What the task requires
Write out exactly what each line says, starting with the first line below and ending on the one with "Collapse the 12".

── Data listing

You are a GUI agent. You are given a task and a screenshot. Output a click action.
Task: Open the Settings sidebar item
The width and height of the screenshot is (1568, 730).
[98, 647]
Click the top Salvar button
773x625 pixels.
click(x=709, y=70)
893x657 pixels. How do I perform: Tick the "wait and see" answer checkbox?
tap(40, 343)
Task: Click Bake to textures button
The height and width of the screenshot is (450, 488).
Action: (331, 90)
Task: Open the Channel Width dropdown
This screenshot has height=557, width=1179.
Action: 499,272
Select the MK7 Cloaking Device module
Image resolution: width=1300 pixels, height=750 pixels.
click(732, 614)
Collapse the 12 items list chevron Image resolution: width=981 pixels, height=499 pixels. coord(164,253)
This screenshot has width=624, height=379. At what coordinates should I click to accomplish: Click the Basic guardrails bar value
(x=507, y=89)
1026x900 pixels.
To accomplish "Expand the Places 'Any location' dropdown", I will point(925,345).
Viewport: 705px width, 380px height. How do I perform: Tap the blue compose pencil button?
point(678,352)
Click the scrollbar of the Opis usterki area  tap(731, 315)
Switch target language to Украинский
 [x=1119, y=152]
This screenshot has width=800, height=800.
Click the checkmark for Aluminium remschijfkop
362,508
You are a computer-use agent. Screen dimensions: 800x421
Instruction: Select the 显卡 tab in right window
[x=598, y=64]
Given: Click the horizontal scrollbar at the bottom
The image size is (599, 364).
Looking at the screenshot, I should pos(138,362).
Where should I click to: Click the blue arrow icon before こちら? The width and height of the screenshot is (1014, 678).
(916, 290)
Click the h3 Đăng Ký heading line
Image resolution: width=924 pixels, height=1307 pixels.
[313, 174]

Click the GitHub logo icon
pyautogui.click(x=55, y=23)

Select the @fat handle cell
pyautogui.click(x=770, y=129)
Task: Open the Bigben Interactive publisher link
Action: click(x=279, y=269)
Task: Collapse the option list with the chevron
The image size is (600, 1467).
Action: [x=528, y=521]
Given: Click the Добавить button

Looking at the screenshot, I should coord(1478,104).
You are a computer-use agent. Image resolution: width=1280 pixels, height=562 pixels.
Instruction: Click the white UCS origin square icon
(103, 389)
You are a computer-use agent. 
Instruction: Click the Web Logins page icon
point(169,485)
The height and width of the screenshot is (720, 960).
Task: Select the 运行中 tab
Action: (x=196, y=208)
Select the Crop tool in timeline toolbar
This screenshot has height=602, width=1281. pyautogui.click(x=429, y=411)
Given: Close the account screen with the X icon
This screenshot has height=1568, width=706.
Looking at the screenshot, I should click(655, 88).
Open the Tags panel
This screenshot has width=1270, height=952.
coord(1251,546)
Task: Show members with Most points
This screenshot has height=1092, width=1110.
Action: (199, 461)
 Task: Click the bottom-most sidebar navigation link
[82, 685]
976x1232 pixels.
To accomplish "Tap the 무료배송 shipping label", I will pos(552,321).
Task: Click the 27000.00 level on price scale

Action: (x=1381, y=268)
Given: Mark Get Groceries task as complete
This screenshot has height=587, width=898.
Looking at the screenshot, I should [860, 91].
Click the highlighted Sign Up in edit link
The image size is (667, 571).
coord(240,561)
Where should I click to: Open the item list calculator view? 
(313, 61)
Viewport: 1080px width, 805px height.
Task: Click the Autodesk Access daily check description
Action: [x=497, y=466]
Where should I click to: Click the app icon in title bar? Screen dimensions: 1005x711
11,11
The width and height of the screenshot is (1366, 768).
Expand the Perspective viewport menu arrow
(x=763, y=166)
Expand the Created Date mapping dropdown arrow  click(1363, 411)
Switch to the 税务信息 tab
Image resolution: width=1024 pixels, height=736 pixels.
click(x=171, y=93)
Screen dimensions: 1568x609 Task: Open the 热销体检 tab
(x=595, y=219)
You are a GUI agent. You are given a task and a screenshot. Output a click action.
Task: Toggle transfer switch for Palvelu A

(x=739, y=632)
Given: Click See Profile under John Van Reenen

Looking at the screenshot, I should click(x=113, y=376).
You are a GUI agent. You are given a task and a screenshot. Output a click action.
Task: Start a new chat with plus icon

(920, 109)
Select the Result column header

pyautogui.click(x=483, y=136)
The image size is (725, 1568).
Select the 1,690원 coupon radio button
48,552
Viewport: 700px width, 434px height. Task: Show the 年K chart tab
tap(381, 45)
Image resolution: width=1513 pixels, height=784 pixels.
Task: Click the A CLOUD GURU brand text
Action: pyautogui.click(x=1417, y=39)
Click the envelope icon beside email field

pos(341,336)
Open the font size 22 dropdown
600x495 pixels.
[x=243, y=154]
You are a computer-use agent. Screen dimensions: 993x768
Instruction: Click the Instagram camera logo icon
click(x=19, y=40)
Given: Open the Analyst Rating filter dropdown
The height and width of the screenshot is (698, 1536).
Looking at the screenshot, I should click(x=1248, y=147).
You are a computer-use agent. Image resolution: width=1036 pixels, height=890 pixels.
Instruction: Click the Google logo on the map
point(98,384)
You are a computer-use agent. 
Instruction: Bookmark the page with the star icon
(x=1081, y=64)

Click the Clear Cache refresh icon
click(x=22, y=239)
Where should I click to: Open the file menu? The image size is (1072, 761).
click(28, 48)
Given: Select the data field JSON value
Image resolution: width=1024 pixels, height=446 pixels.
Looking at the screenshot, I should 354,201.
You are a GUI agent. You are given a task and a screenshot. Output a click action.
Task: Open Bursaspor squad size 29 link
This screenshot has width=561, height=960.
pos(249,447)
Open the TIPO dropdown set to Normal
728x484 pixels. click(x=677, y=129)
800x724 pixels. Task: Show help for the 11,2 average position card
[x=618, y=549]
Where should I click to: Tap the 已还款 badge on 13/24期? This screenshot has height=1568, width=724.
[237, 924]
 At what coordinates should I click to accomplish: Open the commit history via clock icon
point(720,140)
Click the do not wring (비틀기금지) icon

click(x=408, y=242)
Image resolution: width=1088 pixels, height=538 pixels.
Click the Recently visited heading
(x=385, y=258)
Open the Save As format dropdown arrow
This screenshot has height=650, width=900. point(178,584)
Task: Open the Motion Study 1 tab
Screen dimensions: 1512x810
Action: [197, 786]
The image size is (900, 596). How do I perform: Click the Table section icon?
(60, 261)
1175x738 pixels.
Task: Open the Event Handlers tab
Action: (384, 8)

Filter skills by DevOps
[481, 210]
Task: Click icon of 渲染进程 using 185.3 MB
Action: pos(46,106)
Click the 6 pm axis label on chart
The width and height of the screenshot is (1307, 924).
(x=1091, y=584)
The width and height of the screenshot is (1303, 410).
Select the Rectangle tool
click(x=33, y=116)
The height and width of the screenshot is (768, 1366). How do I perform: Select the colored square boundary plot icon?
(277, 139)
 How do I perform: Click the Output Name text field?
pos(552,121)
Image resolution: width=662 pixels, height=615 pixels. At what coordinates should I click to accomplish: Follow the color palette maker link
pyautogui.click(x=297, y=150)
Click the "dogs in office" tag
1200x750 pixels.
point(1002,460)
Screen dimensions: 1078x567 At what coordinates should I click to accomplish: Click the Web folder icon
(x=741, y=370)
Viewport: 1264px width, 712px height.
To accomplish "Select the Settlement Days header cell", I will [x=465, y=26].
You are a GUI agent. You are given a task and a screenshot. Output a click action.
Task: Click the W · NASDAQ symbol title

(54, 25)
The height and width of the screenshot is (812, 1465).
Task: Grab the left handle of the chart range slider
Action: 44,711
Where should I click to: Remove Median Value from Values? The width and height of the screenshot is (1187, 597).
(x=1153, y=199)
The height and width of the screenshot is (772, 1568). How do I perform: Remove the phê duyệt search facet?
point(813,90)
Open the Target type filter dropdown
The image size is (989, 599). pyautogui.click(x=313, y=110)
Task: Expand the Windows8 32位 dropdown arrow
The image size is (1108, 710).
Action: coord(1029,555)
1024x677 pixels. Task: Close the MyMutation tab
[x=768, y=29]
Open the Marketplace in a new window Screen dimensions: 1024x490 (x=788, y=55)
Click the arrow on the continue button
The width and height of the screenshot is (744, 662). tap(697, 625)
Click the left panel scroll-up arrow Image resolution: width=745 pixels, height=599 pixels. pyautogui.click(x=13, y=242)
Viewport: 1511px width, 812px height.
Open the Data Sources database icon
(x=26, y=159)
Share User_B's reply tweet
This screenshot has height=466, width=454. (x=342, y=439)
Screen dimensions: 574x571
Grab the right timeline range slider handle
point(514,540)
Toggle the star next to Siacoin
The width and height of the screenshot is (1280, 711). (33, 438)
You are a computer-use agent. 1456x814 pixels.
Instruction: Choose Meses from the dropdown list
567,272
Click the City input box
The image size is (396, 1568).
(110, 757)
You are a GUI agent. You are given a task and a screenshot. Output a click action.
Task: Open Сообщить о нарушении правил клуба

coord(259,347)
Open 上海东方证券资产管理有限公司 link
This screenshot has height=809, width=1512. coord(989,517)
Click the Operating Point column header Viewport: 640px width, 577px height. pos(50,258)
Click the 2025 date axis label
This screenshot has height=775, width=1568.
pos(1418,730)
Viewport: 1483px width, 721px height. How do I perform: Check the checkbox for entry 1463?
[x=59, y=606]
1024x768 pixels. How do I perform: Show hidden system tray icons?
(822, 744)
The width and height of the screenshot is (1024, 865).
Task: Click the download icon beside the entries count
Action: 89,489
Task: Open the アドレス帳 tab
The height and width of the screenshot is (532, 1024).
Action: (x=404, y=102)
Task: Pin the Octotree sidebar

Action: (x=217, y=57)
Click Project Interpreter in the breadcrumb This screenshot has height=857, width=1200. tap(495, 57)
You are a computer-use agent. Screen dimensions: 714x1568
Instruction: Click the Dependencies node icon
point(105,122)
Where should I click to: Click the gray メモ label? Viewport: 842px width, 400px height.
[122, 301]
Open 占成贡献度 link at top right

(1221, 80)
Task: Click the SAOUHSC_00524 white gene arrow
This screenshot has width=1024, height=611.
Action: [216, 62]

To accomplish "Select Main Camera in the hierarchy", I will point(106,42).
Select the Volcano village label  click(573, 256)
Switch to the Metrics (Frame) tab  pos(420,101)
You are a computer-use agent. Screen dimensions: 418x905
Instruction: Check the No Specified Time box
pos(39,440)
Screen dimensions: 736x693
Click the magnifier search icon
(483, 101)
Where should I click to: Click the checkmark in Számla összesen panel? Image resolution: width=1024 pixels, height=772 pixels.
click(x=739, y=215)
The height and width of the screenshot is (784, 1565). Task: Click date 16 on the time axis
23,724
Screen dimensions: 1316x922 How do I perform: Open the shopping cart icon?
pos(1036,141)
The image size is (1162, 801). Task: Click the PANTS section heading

────

Solution to the exercise
You are a GUI agent. You are given a task and a screenshot. Output a click action.
Task: Open the Settings sidebar item
The width and height of the screenshot is (1568, 730).
[98, 647]
Click the top Salvar button
773x625 pixels.
click(x=709, y=70)
893x657 pixels. How do I perform: Tick the "wait and see" answer checkbox?
tap(40, 343)
Task: Click Bake to textures button
The height and width of the screenshot is (450, 488).
Action: (331, 90)
Task: Open the Channel Width dropdown
This screenshot has height=557, width=1179.
Action: 499,272
Select the MK7 Cloaking Device module
Image resolution: width=1300 pixels, height=750 pixels.
click(732, 614)
Collapse the 12 items list chevron Image resolution: width=981 pixels, height=499 pixels. coord(164,253)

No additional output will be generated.